WORK TASK: Write out the data below exactly, beginning with the first line and ending once the line that has "Leurs créations [button] (835, 69)" is written.

TASK MATERIAL:

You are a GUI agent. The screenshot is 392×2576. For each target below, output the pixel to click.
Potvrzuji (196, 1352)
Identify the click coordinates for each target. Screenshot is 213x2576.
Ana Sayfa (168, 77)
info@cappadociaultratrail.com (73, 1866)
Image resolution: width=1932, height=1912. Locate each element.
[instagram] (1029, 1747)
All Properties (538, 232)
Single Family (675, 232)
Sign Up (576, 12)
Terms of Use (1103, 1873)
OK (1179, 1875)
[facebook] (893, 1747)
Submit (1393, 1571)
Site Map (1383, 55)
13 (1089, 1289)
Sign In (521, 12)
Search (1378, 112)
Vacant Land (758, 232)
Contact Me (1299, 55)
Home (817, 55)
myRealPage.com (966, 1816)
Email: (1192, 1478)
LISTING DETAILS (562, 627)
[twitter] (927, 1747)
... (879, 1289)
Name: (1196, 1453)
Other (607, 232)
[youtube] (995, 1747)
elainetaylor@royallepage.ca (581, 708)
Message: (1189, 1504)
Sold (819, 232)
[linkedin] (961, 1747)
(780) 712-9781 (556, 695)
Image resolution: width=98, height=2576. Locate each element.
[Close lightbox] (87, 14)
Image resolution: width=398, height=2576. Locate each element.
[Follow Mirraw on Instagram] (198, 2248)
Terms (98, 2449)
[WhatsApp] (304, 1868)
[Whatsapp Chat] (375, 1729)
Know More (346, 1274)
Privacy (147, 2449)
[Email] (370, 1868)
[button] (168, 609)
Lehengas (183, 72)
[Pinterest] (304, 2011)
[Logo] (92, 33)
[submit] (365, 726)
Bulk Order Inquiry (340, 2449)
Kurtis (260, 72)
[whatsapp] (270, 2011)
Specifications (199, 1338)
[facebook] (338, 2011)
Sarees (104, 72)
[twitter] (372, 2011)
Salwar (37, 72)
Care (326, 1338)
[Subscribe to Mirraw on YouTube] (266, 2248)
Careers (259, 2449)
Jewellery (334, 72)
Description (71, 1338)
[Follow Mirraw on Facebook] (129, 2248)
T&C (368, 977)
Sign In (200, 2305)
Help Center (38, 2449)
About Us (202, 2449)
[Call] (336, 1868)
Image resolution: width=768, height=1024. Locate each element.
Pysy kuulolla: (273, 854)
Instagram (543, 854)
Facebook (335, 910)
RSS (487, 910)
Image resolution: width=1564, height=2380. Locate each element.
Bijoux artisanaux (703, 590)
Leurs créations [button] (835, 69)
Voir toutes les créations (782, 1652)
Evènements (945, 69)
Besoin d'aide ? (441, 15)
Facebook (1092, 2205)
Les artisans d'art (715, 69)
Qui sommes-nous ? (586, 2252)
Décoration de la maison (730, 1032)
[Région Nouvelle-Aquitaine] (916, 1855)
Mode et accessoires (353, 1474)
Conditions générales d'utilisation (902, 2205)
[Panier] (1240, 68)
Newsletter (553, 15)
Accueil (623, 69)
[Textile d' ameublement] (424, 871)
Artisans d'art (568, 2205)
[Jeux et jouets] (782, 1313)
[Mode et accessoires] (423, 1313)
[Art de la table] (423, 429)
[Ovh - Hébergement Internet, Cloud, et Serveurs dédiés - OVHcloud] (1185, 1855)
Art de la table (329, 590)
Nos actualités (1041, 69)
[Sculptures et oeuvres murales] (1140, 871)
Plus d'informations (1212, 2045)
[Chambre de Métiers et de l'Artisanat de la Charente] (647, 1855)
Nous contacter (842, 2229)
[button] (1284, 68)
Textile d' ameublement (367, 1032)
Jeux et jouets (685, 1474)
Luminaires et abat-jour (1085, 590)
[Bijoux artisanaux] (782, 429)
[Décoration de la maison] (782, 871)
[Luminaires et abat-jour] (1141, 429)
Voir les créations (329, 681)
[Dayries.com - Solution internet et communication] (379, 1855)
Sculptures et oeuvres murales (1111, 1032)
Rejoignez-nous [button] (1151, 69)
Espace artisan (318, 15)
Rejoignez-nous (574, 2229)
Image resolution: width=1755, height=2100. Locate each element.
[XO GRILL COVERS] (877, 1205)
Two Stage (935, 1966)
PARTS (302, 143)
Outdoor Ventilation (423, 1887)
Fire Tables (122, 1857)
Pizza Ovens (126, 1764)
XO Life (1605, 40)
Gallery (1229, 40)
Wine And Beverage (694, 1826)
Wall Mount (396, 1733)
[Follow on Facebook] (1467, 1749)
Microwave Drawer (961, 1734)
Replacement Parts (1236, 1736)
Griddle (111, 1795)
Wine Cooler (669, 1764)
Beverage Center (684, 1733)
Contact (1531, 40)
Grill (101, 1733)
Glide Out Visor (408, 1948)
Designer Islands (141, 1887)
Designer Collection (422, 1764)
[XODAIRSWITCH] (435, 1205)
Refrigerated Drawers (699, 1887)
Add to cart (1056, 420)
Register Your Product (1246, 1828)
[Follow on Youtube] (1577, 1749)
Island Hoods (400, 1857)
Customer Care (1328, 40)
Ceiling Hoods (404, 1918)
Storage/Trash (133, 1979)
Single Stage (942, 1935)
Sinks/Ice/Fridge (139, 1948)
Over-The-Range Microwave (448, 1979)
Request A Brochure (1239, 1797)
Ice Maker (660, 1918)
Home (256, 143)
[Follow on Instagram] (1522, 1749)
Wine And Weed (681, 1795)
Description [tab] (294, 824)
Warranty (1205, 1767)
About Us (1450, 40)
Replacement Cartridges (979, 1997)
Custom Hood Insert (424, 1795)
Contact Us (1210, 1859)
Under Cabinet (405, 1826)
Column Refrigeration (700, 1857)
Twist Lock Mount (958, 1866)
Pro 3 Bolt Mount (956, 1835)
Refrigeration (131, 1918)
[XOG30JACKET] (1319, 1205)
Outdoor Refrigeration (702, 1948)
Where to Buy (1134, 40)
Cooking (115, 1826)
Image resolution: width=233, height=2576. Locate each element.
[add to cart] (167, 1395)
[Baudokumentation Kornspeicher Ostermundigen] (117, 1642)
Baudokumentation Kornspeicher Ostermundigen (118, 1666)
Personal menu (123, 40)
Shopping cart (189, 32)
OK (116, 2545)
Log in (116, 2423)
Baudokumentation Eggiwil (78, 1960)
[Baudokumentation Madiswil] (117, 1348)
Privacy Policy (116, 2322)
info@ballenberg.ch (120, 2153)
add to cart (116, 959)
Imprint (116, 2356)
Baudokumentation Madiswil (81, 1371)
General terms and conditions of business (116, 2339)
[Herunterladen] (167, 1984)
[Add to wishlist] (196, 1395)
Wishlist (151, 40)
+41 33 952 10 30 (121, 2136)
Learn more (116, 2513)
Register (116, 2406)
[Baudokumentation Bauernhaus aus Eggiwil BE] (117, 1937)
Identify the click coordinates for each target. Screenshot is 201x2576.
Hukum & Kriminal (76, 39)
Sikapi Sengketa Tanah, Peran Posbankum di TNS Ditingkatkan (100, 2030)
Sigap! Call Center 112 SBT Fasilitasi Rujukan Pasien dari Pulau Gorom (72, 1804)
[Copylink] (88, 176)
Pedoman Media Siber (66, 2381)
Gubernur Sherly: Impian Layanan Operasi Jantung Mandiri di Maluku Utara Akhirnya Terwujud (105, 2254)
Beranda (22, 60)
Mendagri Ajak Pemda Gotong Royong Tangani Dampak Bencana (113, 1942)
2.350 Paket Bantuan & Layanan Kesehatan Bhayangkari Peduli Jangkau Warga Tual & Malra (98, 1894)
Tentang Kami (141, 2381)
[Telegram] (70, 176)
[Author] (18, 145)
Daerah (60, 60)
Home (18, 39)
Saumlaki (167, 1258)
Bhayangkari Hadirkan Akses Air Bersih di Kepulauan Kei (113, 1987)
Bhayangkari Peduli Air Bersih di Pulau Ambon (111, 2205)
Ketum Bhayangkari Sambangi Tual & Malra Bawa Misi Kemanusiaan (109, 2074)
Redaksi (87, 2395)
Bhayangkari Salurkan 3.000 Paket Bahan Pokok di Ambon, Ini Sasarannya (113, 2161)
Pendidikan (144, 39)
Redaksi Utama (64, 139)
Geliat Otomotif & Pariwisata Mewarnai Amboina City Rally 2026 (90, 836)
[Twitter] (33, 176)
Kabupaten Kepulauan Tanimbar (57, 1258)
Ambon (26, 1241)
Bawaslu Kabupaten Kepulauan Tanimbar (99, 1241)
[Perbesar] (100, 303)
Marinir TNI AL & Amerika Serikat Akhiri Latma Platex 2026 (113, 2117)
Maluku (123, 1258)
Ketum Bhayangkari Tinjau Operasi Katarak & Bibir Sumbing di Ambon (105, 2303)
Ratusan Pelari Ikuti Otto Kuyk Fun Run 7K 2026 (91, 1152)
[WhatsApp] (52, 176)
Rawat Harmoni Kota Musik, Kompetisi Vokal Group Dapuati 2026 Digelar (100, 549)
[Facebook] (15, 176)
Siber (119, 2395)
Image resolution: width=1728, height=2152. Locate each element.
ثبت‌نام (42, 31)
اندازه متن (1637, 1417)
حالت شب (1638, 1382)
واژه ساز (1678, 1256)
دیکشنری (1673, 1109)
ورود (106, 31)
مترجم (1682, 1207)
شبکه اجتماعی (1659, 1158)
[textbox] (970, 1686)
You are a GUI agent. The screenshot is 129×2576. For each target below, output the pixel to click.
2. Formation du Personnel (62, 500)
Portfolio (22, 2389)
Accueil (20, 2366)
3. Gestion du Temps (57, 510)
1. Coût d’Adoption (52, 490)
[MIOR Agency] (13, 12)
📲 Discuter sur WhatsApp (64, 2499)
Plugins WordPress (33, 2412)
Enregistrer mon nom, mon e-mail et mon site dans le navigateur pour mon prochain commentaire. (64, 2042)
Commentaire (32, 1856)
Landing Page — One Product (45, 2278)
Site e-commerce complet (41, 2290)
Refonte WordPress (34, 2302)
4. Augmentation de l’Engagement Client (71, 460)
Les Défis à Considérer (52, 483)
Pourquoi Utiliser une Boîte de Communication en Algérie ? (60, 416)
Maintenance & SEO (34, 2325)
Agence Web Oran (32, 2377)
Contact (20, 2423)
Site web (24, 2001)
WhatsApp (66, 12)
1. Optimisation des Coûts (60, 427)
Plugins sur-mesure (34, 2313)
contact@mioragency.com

EXERCISE RESULT:
You are a GUI agent. The screenshot is 392×2576. For each target below, output the pixel to click.
Potvrzuji (196, 1352)
Identify the click coordinates for each target. Screenshot is 213x2576.
Ana Sayfa (168, 77)
info@cappadociaultratrail.com (73, 1866)
Image resolution: width=1932, height=1912. Locate each element.
[instagram] (1029, 1747)
All Properties (538, 232)
Single Family (675, 232)
Sign Up (576, 12)
Terms of Use (1103, 1873)
OK (1179, 1875)
[facebook] (893, 1747)
Submit (1393, 1571)
Site Map (1383, 55)
13 (1089, 1289)
Sign In (521, 12)
Search (1378, 112)
Vacant Land (758, 232)
Contact Me (1299, 55)
Home (817, 55)
myRealPage.com (966, 1816)
Email: (1192, 1478)
LISTING DETAILS (562, 627)
[twitter] (927, 1747)
... (879, 1289)
Name: (1196, 1453)
Other (607, 232)
[youtube] (995, 1747)
elainetaylor@royallepage.ca (581, 708)
Message: (1189, 1504)
Sold (819, 232)
[linkedin] (961, 1747)
(780) 712-9781 (556, 695)
Image resolution: width=98, height=2576. Locate each element.
[Close lightbox] (87, 14)
Image resolution: width=398, height=2576. Locate each element.
[Follow Mirraw on Instagram] (198, 2248)
Terms (98, 2449)
[WhatsApp] (304, 1868)
[Whatsapp Chat] (375, 1729)
Know More (346, 1274)
Privacy (147, 2449)
[Email] (370, 1868)
[button] (168, 609)
Lehengas (183, 72)
[Pinterest] (304, 2011)
[Logo] (92, 33)
[submit] (365, 726)
Bulk Order Inquiry (340, 2449)
Kurtis (260, 72)
[whatsapp] (270, 2011)
Specifications (199, 1338)
[facebook] (338, 2011)
Sarees (104, 72)
[twitter] (372, 2011)
Salwar (37, 72)
Care (326, 1338)
[Subscribe to Mirraw on YouTube] (266, 2248)
Careers (259, 2449)
Jewellery (334, 72)
Description (71, 1338)
[Follow Mirraw on Facebook] (129, 2248)
T&C (368, 977)
Sign In (200, 2305)
Help Center (38, 2449)
About Us (202, 2449)
[Call] (336, 1868)
Image resolution: width=768, height=1024. Locate each element.
Pysy kuulolla: (273, 854)
Instagram (543, 854)
Facebook (335, 910)
RSS (487, 910)
Image resolution: width=1564, height=2380. Locate each element.
Bijoux artisanaux (703, 590)
Leurs créations [button] (835, 69)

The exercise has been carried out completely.